8. Por fin, Australia, último continente descubierto, y las regiones interiores de Africa, exploradas recientemente por hombres de tesón y audacia, han recibido también pregoneros de la fe. Y casi no queda ya isla tan apartada en la inmensidad del Pacífico adonde no haya llegado el celo y la actividad de nuestros misioneros.
9. Muchos de ellos, en el desempeño de su apostolado, han llegado, a ejemplo de los apóstoles, al más alto grado de perfección en el ejercicio de las virtudes; y no son pocos los que han confirmado con su sangre la fe y coronado con el martirio sus trabajos apostólicos.

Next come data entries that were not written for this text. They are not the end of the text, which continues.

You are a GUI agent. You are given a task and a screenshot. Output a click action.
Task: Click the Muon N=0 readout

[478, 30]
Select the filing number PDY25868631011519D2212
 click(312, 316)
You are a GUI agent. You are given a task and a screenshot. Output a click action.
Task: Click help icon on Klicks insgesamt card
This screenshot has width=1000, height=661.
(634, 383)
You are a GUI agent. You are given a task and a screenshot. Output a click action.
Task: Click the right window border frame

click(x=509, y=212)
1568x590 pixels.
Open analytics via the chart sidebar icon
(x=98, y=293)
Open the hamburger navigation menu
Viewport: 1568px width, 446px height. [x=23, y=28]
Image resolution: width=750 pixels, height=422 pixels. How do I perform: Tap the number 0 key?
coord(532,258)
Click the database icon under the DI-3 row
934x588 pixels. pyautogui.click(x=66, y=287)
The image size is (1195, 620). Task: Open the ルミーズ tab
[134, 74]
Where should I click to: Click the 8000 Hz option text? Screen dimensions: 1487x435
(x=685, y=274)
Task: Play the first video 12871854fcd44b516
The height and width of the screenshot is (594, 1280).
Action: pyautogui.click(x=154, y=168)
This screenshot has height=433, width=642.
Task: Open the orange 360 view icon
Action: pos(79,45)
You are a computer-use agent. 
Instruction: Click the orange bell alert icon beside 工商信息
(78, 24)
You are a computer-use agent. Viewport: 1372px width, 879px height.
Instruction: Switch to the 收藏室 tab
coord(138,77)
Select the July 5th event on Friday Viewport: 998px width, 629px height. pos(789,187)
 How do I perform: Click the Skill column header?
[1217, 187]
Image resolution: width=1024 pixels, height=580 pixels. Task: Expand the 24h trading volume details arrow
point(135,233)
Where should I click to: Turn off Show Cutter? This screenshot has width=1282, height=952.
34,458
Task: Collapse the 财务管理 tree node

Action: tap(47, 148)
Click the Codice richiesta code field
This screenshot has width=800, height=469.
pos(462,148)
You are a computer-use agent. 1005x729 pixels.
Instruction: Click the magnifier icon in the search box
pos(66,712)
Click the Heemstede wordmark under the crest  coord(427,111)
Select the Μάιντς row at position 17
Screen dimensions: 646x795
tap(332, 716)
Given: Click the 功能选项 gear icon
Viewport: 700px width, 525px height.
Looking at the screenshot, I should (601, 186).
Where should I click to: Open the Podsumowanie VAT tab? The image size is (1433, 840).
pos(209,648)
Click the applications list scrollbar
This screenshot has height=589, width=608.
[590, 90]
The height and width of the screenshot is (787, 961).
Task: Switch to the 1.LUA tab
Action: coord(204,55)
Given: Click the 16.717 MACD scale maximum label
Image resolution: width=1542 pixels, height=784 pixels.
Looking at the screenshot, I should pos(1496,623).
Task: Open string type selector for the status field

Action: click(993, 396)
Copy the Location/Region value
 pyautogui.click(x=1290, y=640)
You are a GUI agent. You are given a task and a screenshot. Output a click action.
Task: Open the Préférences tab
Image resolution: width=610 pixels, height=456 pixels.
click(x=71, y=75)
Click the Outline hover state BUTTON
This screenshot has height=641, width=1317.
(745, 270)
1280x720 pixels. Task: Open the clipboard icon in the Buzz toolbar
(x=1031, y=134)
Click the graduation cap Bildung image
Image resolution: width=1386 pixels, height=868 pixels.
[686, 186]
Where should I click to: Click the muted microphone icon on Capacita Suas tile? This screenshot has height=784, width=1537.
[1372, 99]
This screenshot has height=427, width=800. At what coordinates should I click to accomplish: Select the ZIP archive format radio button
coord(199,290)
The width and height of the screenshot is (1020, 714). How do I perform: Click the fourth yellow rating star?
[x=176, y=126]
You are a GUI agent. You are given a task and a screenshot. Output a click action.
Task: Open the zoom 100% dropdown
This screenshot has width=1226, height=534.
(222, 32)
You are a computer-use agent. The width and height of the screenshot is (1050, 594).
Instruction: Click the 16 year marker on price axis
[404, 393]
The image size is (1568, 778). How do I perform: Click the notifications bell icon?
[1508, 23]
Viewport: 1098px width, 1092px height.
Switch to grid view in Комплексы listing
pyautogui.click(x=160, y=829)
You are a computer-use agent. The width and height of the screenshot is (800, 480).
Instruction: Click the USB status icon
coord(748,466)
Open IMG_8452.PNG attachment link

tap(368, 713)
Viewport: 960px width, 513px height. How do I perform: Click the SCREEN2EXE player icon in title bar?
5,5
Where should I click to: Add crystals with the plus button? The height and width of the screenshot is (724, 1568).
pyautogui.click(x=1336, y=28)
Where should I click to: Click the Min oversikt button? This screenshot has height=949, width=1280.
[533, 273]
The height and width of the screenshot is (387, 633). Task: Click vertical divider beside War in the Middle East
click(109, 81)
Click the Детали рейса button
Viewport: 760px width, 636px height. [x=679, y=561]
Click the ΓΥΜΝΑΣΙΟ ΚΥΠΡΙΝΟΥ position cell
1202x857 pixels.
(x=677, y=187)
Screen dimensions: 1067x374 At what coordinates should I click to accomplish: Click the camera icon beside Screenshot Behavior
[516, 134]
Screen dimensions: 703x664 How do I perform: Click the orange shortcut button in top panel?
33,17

10. Pues bien: quien considere tantos y tan rudos trabajos sufridos en la propagación de la fe, tantos afanes y ejemplos de invicta fortaleza, admitirá sin duda que, a pesar de ello, sean todavía innumerables los que yacen en las tinieblas y sombras de muerte, ya que, según estadísticas modernas, no baja aún de mil millones el número de los gentiles.
11. Nos, pues, llenos de compasión por la suerte lamentable de tan inmensa muchedumbre de almas, no hallando en la santidad de nuestro oficio apostólico nada más tradicional y sagrado que el comunicarles los beneficios de la divina Redención, vemos, no sin satisfacción y regocijo, brotar pujantes en todos los rincones del orbe católico los entusiasmos de los buenos para proveer y extender las Misiones extranjeras.
12. Y así, para encender y fomentar más y más esos mismos anhelos, en cumplimiento de nuestros más vivos deseos, después de haber implorado con reiteradas preces la luz y el auxilio del Señor, os mandamos, venerables hermanos, estas letras, con las que os exhortamos a vosotros y a vuestro clero y pueblo a cooperar en obra tan trascendental, indicándoos juntamente el modo como podéis favorecer a esta importantísima causa.